- _Selected excerpt_:
============================================================
# Best Bargain Paint Brushes???



## CyberKlown28 (Nov 24, 2009)

Preferably $10 or less.

Obviously my one and only answer is the Wooster Silver Tip.
But I'm asking you people =)


----------



## Burt White (Nov 8, 2009)

no such thing


----------



## Roadog (Apr 18, 2007)

In my humble opinion......a paint brush is not the tool to skimp on.


----------



## CyberKlown28 (Nov 24, 2009)

Well its not something skimpy. there are good brushes for cheap.
on my brush question thread the one dude mentioned a 5 dollar brush being the best he has used.
silver tip from wooster is the best i've used.


----------



## ProWallGuy (Apr 7, 2007)

CyberKlown28 said:


> silver tip from wooster is the best i've used.


If that is the best you have used, your experience must be limited. The silver tip is is manufactured and marketed to the DIY crowd. I use the Wooster Super Pro Badger, or the Corona Tacoma for basic latex wall paints.
============================================================
- _Collected material_:
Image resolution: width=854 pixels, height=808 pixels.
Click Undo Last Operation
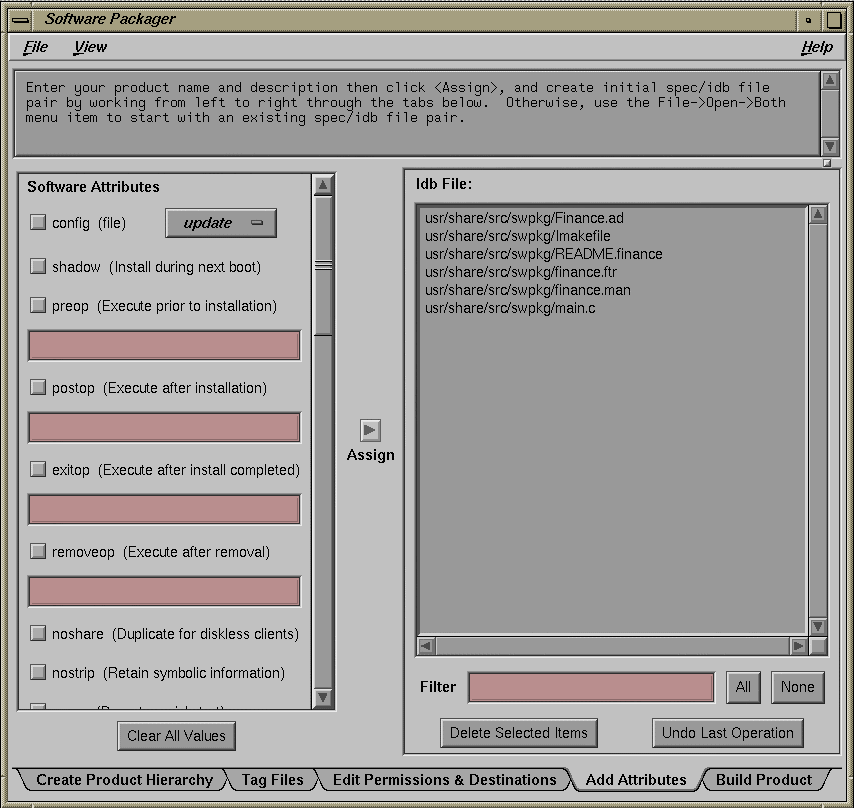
============================================================
- _Task statement_: Reproduce word for word the part of the paint brush thread above that starts at the words "In my humble" and stops after "he has used.".

- _Solution_:
In my humble opinion......a paint brush is not the tool to skimp on.


----------



## CyberKlown28 (Nov 24, 2009)

Well its not something skimpy. there are good brushes for cheap.
on my brush question thread the one dude mentioned a 5 dollar brush being the best he has used.